Colorado River at Horseshoe Bend/Wikipedia
Mounting pressure to find solutions has Upper Basin leaders saying the savings should come from elsewhere
By Luke Runyon | KUNC
One of Colorado’s top water officials says he cannot enforce recent federal demands to start conserving more on the Colorado River.
State engineer Kevin Rein oversees the state’s water rights system. In a meeting with the Colorado River District board on Jul. 19, Rein assured members he would not be mandating conservation among their municipal, industrial and agricultural users. The district covers 15 counties in Western Colorado.
“There is nothing telling me to curtail water rights. There’s nothing telling me that I should encourage people to conserve,” Rein said.

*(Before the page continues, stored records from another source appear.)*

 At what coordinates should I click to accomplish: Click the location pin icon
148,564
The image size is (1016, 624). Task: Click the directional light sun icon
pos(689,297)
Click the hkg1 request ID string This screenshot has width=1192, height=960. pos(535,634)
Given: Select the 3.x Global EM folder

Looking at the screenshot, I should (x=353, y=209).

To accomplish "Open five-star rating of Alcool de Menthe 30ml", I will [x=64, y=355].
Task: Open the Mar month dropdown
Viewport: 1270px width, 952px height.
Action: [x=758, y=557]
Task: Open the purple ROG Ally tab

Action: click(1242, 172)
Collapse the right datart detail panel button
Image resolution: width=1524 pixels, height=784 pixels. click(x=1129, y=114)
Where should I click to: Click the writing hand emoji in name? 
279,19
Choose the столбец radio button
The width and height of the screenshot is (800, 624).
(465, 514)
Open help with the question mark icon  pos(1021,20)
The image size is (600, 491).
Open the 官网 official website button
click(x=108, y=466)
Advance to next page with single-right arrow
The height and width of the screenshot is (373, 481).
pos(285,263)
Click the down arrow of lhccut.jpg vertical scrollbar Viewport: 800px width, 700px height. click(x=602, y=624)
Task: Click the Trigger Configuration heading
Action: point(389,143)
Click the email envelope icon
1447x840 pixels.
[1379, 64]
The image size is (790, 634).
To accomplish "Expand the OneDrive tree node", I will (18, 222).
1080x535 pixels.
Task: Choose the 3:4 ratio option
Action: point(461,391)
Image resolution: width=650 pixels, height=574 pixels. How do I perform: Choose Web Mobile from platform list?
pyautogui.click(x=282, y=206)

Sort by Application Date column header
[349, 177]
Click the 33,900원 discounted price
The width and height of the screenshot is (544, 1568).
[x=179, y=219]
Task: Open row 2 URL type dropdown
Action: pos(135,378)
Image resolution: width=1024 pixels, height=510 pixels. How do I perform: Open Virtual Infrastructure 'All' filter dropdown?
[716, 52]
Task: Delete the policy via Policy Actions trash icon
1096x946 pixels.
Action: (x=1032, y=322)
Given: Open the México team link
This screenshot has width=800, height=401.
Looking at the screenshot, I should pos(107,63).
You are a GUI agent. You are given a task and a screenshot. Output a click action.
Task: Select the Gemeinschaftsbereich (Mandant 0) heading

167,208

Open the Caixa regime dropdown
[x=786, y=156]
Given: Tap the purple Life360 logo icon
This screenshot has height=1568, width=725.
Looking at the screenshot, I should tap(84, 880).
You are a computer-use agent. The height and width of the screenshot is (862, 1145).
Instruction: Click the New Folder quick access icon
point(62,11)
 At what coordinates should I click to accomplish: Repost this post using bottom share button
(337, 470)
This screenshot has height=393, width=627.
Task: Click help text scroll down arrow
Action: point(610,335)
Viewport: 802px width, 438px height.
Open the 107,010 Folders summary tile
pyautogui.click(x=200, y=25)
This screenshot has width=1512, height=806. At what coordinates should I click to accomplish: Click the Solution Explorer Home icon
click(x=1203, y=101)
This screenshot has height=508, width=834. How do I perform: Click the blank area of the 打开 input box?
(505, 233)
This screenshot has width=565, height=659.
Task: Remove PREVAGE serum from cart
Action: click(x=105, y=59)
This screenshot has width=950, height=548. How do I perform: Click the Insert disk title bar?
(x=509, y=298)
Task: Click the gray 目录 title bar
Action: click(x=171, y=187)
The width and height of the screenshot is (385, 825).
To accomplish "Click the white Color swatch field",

The federal government recently called on the seven states that use the river to curtail their uses by two to four million acre-feet to keep the Colorado River’s largest reservoirs — Lakes Mead and Powell — from declining to dead pool levels and threatening the drinking water supplies for tens of millions of Southwestern residents.
Colorado officials have argued the blame for the river’s supply-demand imbalance rests with California, Arizona, and Nevada. Some doubt the federal government’s authority to demand the states use less water. The 1922 Colorado River Compact, a document that inflated available water within the entire basin, apportioned 7.5 million acre-feet of water to the river’s Upper and Lower Basins, respectively. In recent decades Lower Basin uses have exceeded that amount, while Upper Basin uses have remained below the apportionment.
“We’re way under our allocation of 7.5 million acre-feet a year,” Rein said. “So what does that mean? ‘We need to conserve.’ To me, that means that we don’t change our administration at the state engineer’s office.”